Lift out all lines below that contain "will".
DATA START
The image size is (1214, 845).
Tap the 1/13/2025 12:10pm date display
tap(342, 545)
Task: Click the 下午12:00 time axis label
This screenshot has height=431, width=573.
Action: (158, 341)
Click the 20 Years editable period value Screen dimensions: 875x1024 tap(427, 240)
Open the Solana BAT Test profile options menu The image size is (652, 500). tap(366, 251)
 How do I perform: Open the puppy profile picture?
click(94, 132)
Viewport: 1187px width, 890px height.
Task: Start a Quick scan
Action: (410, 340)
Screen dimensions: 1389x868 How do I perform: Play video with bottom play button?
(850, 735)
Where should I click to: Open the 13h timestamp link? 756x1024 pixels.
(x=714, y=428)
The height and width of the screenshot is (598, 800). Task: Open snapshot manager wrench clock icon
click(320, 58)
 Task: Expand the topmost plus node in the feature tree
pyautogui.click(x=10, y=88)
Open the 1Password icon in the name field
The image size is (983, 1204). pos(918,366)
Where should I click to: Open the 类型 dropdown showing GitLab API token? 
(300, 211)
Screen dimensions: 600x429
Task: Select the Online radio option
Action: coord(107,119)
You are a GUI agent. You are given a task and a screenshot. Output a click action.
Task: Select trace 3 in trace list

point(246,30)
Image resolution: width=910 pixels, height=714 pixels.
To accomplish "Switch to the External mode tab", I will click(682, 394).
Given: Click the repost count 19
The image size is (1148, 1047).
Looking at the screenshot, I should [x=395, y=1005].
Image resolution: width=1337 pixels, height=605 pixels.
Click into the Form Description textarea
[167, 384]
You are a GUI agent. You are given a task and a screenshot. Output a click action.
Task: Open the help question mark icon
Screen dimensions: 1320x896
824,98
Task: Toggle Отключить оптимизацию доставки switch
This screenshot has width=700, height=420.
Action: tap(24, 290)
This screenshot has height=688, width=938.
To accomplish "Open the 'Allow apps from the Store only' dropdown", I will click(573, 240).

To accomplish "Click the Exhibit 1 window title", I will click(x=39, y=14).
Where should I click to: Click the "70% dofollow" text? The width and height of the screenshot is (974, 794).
DATA END
▶ [ANSWER TO THE EXERCISE]:
To accomplish "Switch to the External mode tab", I will click(682, 394).
To accomplish "Open the 'Allow apps from the Store only' dropdown", I will click(573, 240).
To accomplish "Click the Exhibit 1 window title", I will click(x=39, y=14).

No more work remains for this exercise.